Investigating the Role of Peroxisomes in Regulating Breast Cancer Stem Cell Mechanisms

Cancer and ageing remain major challenges for humanity, requiring innovative solutions. While the role of mitochondria in Cancer and ageing has been extensively studied, peroxisomes have received comparatively little attention in this context. In our study, we investigated the impact of peroxisomes on Cancer stemness. We systematically analysed the metabolic differences between MCF-7 cells with low- and high-peroxisome levels. Briefly, MCF-7 cells were stably transduced with GFP- and RFP-fluorescent reporters that were targeted to peroxisomes, by addition of a C-terminal SKL (Serine-Lysine-Leucine) peroxisomal targeting signal. To independently validate our observations, MCF-7 cells were also treated with Rosiglitazone, a Peroxisome Proliferator-activated Receptor gamma (PPARγ) agonist that enhances peroxisome levels. Key parameters examined included Cancer stemness, levels of Reactive Oxygen Species (ROS), cell division dynamics, Autophagy activity, the DNA damage response, susceptibility to Ferroptosis, mitochondrial respiration, and aerobic glycolysis in cells with low- and high-peroxisome profiles.
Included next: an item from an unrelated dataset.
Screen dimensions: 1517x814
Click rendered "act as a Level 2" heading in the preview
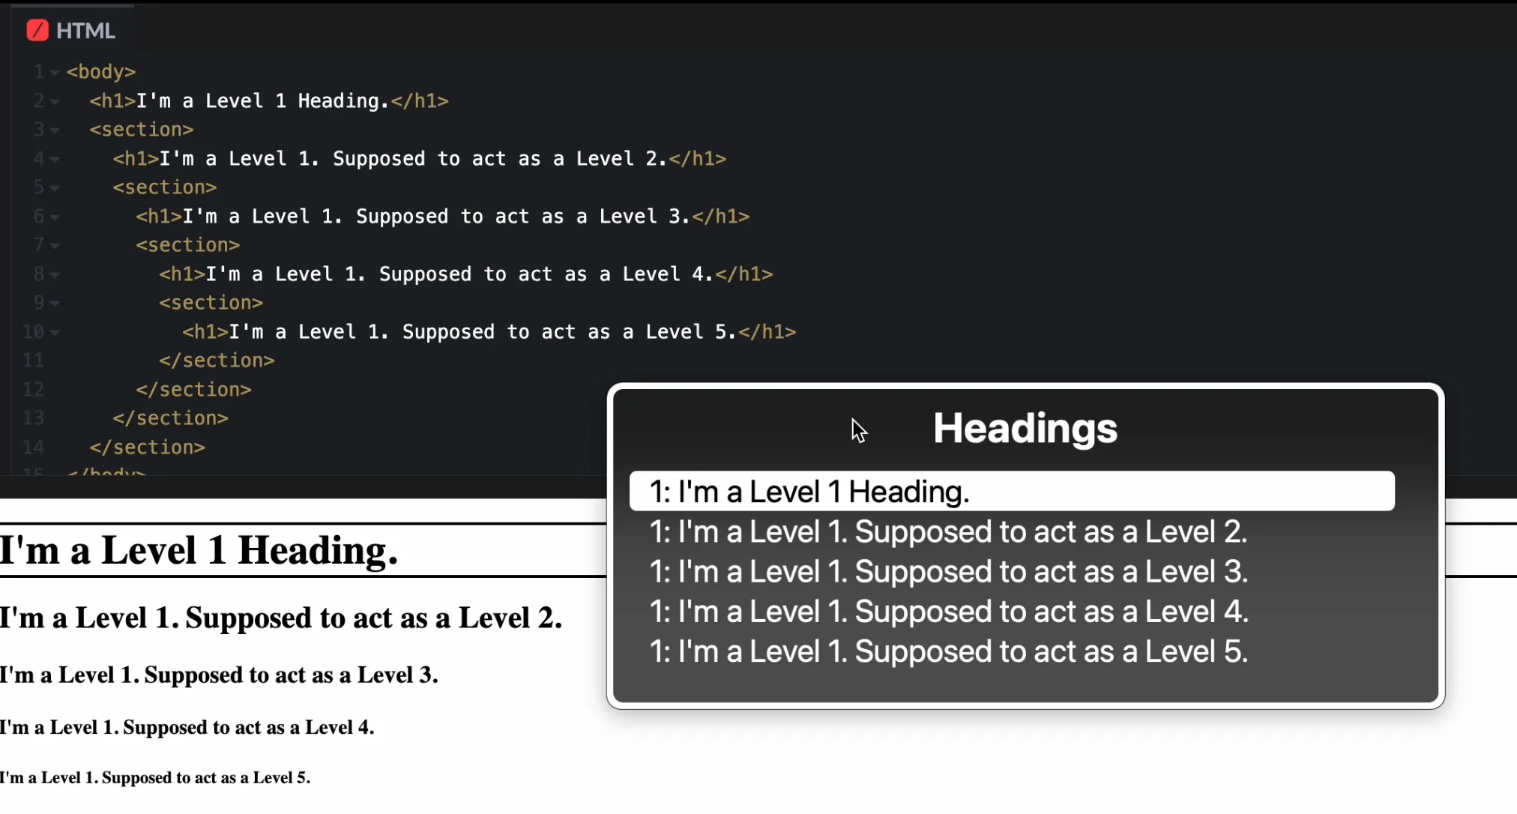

Our results demonstrated that elevated peroxisome levels significantly decrease the capacity of breast Cancer Stem Cells (BCSCs) to form mammospheres or colonies, thus reducing their stemness potential. In high-peroxisome cells, Mammosphere formation was reduced by approximately 50%, and colony formation by 80% compared to low-peroxisome cells. This decline in stemness was accompanied by an approximately one-and-a-half-fold increase in ROS levels and a five-fold increase in lipid peroxidation, reflecting increased mitochondrial lipid peroxidation and Ferroptosis. Continued research is, however, essential to further validate these findings and to elucidate the underlying mechanisms.

MCF-7 cells; PPARγ; ROS; cancer; ferroptosis; peroxisomes; stemness.